Charlie Wysocki

Profile
- Position: Running back

Personal information
- Born: c. 1960 Wilkes-Barre, Pennsylvania, U.S.

Career information
- High school: Meyers (Wilkes-Barre, PA)
- College: Maryland (1978–1981)

= Charlie Wysocki =

American football player

Charlie Wysocki (born c. 1960), born Charles DeGraffenreid, is a former American football running back. He played college football for the Maryland Terrapins football team from 1978 to 1981.

Wysocki was born as the 13th of 14 children in a poor family in Wilkes-Barre, Pennsylvania. As a boy, he was adopted by Stan and Pat Wysocki, a white couple. He attended Meyers High School in Wilkes-Barre where he broke school records for yardage and scoring.
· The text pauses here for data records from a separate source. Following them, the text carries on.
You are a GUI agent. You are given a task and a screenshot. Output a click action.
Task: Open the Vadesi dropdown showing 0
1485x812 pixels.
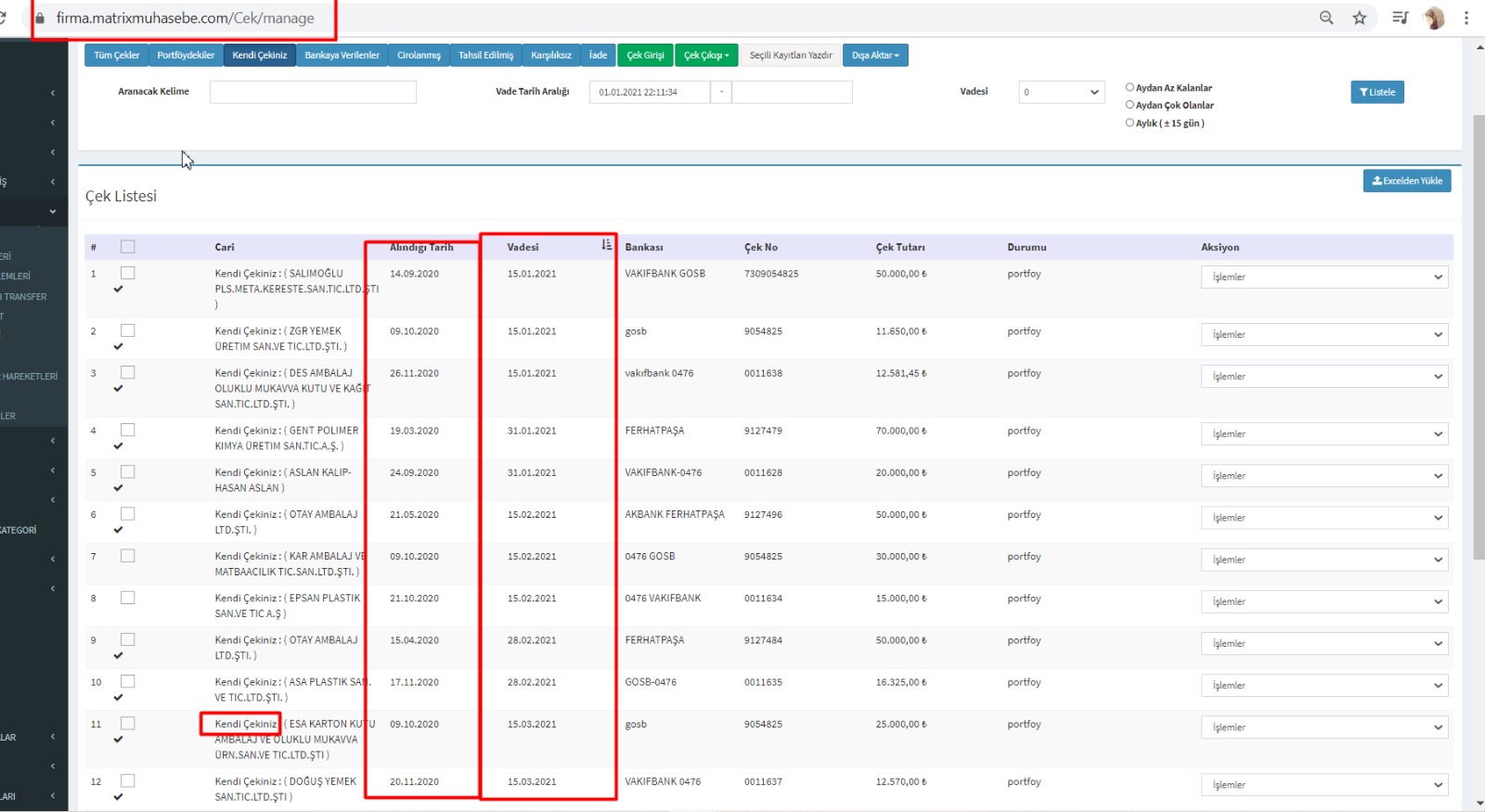(x=1061, y=92)
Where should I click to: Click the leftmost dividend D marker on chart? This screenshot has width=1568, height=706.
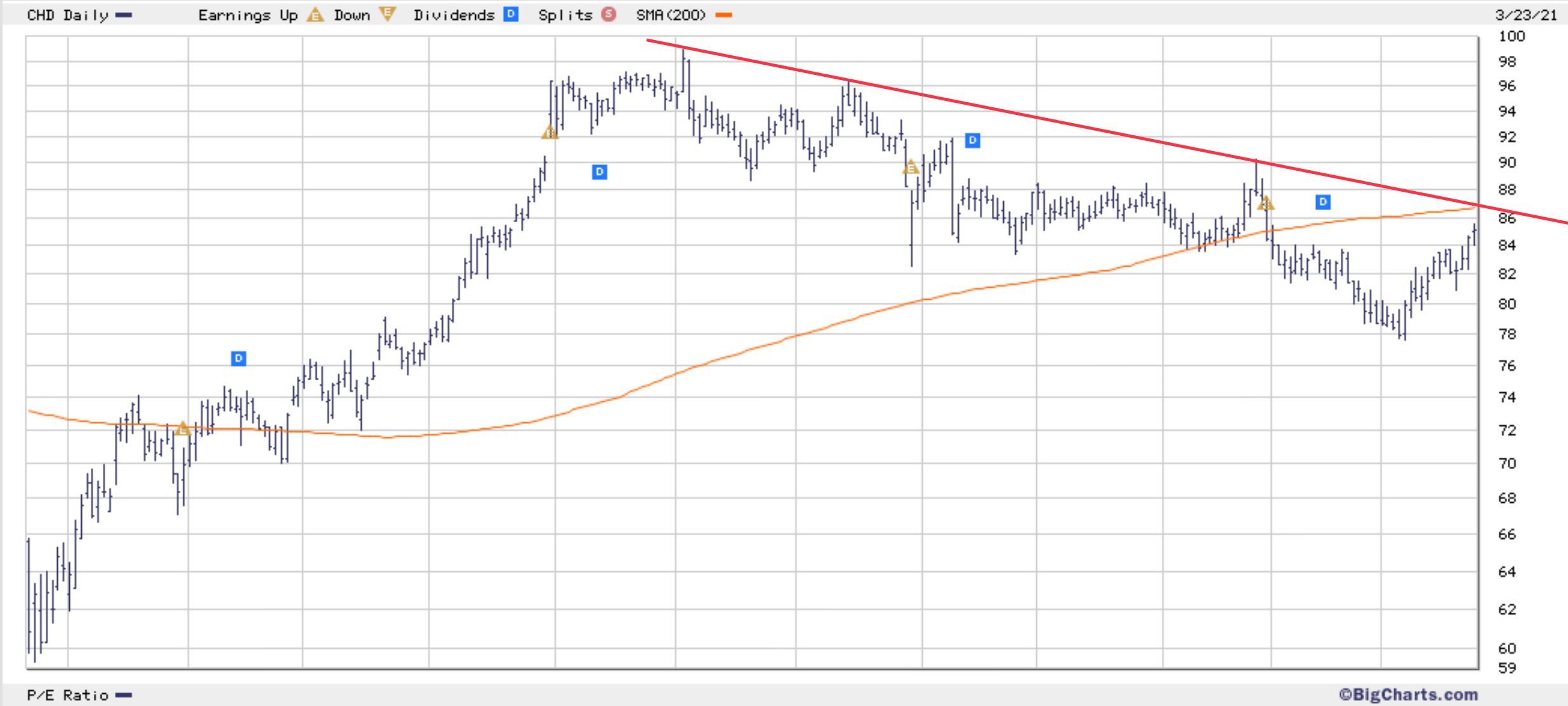pyautogui.click(x=238, y=359)
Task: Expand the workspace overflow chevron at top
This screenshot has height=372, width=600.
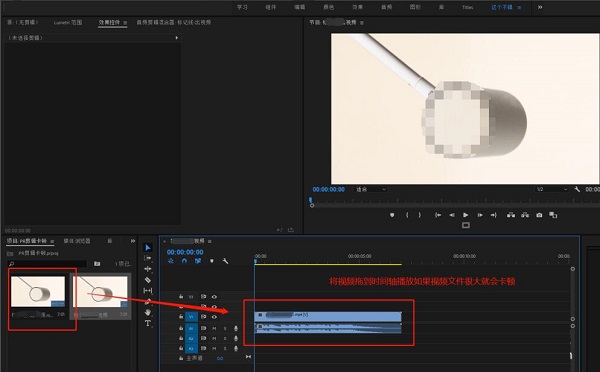Action: pyautogui.click(x=540, y=7)
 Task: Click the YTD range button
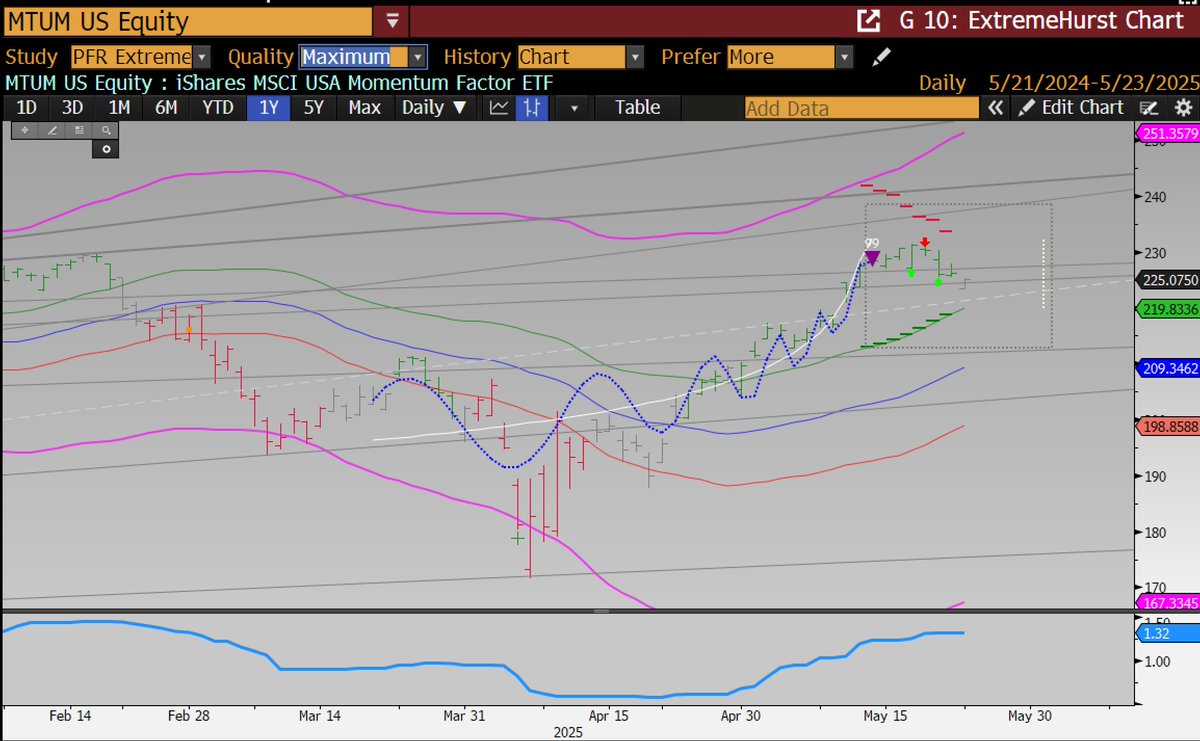[x=216, y=108]
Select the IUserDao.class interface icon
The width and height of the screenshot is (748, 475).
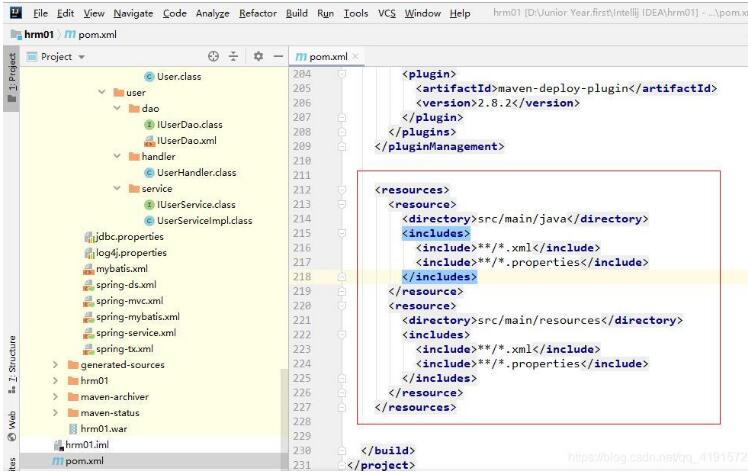149,125
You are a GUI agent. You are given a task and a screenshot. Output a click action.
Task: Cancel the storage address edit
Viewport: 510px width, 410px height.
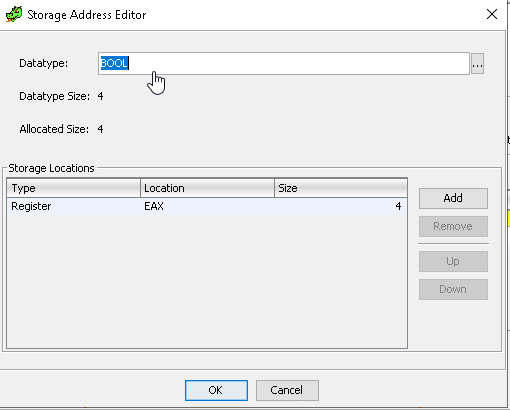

At the University of Maryland, he had consecutive seasons with over 1,000 rushing yards, tallying 1,140 yards in 1979 and 1,359 yards in 1980. His 1980 yardage ranked fifth nationally among major-college football players. Over his four years at Maryland, he tallied 17 100-yard and three 200-yard rushing games, 3,317 total rushing yards, and 26 touchdowns. He received first-team All-America honors in 1979 and 1980 and was inducted in 2014 into the University of Maryland Athletics Hall of Fame.

Wysocki attended training camp with the Dallas Cowboys for one week, but undiagnosed bipolar disorder resulted in his hospitalization in the Clarks Summit State Hospital. He later became an advocate, author and public speaker on mental health issues.